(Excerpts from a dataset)
┌────────

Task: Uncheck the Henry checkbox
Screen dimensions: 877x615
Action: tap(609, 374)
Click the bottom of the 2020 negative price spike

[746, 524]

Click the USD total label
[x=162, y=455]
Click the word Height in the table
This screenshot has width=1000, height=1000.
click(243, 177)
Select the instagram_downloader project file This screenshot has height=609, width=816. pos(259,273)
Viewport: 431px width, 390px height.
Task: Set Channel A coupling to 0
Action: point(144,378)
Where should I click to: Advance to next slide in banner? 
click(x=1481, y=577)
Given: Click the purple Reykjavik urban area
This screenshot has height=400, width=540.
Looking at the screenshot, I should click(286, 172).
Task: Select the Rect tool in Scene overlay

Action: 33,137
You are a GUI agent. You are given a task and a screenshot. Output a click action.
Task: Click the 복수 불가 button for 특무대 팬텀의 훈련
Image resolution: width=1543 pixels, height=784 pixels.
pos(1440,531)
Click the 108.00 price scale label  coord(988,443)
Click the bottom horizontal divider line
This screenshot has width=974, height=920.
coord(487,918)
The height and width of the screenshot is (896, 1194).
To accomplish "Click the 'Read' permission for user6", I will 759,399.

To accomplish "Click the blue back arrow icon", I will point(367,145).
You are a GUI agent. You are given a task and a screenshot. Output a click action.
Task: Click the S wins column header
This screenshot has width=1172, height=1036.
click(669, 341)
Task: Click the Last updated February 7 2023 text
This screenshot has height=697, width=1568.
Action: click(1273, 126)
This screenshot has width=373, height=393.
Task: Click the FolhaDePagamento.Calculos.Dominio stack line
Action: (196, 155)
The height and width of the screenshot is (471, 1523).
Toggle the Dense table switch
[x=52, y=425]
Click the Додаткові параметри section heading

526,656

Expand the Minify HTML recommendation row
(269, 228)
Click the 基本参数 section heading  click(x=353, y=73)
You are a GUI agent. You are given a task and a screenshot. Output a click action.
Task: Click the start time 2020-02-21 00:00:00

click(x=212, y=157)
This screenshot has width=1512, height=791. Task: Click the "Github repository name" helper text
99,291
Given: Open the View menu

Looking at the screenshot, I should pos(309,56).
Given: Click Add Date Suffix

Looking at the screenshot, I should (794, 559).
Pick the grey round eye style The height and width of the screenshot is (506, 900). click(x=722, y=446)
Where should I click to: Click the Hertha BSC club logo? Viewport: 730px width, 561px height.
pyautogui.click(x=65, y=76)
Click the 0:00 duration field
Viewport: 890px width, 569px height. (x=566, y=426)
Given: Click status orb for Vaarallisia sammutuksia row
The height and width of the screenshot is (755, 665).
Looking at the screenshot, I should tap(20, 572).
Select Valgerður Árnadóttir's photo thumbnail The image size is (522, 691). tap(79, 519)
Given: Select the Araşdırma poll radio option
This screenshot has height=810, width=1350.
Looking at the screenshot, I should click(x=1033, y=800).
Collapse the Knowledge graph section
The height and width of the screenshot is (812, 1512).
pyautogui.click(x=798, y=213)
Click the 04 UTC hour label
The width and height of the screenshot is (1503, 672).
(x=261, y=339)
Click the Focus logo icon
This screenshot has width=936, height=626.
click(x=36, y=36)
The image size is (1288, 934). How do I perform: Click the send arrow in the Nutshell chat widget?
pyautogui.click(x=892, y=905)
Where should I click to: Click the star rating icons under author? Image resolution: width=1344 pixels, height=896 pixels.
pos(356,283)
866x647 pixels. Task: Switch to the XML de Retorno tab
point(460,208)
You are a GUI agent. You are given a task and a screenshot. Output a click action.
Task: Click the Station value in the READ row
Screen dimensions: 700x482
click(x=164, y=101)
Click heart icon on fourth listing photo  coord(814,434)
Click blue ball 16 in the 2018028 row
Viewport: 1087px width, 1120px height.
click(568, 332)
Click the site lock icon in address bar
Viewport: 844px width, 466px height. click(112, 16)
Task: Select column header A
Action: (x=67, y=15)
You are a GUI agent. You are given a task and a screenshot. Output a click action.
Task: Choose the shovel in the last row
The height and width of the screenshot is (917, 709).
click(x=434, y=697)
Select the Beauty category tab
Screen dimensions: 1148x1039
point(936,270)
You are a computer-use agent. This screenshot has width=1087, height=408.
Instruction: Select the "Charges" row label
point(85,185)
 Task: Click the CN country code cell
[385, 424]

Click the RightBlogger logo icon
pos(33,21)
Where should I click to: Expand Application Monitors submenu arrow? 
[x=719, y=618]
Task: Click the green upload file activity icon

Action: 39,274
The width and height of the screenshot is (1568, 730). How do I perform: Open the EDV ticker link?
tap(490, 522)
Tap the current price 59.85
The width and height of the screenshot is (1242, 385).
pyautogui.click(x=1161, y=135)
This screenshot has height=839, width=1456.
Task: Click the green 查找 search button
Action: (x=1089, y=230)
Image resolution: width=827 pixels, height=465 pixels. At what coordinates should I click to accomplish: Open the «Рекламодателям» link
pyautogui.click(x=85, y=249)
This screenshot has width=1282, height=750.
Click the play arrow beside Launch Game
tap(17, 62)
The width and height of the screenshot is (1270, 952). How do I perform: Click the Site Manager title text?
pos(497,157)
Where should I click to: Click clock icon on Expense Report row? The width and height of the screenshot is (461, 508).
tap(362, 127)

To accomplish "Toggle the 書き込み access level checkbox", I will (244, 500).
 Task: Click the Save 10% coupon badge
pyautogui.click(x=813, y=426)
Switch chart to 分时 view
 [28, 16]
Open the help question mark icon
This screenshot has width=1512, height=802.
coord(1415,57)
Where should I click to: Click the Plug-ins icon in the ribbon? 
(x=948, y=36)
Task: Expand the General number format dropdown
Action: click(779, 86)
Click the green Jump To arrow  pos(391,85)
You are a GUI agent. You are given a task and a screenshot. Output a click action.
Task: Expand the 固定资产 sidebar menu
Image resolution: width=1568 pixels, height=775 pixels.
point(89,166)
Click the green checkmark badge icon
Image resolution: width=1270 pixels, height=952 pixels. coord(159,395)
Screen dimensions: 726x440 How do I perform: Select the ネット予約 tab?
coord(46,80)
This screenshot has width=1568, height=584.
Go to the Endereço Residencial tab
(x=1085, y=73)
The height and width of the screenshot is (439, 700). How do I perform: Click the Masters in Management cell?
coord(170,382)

└────────

• _Problem requirements_
Your answer must consist solely of the lines from the top of the entries above through the line containing "Task: Click the 복수 불가 button for 특무대 팬텀의 훈련", copied exactly, both ends included.

• _Response to this exercise_
Task: Uncheck the Henry checkbox
Screen dimensions: 877x615
Action: tap(609, 374)
Click the bottom of the 2020 negative price spike

[746, 524]

Click the USD total label
[x=162, y=455]
Click the word Height in the table
This screenshot has width=1000, height=1000.
click(243, 177)
Select the instagram_downloader project file This screenshot has height=609, width=816. pos(259,273)
Viewport: 431px width, 390px height.
Task: Set Channel A coupling to 0
Action: point(144,378)
Where should I click to: Advance to next slide in banner? 
click(x=1481, y=577)
Given: Click the purple Reykjavik urban area
This screenshot has height=400, width=540.
Looking at the screenshot, I should click(286, 172).
Task: Select the Rect tool in Scene overlay

Action: 33,137
You are a GUI agent. You are given a task and a screenshot. Output a click action.
Task: Click the 복수 불가 button for 특무대 팬텀의 훈련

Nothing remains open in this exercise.